**TASK STATEMENT:** Could you copy every record below exactly as it is written?

**DATA SUPPLIED:**
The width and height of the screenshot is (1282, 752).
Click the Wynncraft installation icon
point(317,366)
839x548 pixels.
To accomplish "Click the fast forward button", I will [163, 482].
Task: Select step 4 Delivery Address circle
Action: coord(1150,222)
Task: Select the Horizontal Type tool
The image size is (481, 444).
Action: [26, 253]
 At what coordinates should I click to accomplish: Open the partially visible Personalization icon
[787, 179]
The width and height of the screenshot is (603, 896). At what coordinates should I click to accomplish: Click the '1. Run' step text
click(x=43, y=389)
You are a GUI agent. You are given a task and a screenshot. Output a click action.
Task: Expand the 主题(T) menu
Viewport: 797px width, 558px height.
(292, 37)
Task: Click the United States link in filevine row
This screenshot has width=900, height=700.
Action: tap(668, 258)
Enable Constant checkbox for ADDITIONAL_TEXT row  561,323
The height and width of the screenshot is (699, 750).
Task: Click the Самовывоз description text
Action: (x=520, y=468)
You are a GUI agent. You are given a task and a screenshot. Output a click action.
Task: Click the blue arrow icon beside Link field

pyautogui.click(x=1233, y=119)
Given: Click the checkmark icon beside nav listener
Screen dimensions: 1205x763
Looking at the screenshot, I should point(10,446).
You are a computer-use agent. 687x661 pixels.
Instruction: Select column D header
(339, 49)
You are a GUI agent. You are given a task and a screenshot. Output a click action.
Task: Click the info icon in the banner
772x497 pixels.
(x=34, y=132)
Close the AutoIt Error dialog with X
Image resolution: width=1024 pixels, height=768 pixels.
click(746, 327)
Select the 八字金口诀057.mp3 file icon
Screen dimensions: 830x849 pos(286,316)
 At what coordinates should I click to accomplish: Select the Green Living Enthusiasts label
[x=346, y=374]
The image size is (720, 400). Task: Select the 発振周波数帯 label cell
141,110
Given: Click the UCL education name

**EXERCISE RESPONSE:**
The width and height of the screenshot is (1282, 752).
Click the Wynncraft installation icon
point(317,366)
839x548 pixels.
To accomplish "Click the fast forward button", I will [163, 482].
Task: Select step 4 Delivery Address circle
Action: coord(1150,222)
Task: Select the Horizontal Type tool
The image size is (481, 444).
Action: [26, 253]
 At what coordinates should I click to accomplish: Open the partially visible Personalization icon
[787, 179]
The width and height of the screenshot is (603, 896). At what coordinates should I click to accomplish: Click the '1. Run' step text
click(x=43, y=389)
You are a GUI agent. You are given a task and a screenshot. Output a click action.
Task: Expand the 主题(T) menu
Viewport: 797px width, 558px height.
(292, 37)
Task: Click the United States link in filevine row
This screenshot has width=900, height=700.
Action: tap(668, 258)
Enable Constant checkbox for ADDITIONAL_TEXT row  561,323
The height and width of the screenshot is (699, 750).
Task: Click the Самовывоз description text
Action: (x=520, y=468)
You are a GUI agent. You are given a task and a screenshot. Output a click action.
Task: Click the blue arrow icon beside Link field

pyautogui.click(x=1233, y=119)
Given: Click the checkmark icon beside nav listener
Screen dimensions: 1205x763
Looking at the screenshot, I should point(10,446).
You are a computer-use agent. 687x661 pixels.
Instruction: Select column D header
(339, 49)
You are a GUI agent. You are given a task and a screenshot. Output a click action.
Task: Click the info icon in the banner
772x497 pixels.
(x=34, y=132)
Close the AutoIt Error dialog with X
Image resolution: width=1024 pixels, height=768 pixels.
click(746, 327)
Select the 八字金口诀057.mp3 file icon
Screen dimensions: 830x849 pos(286,316)
 At what coordinates should I click to accomplish: Select the Green Living Enthusiasts label
[x=346, y=374]
The image size is (720, 400). Task: Select the 発振周波数帯 label cell
141,110
Given: Click the UCL education name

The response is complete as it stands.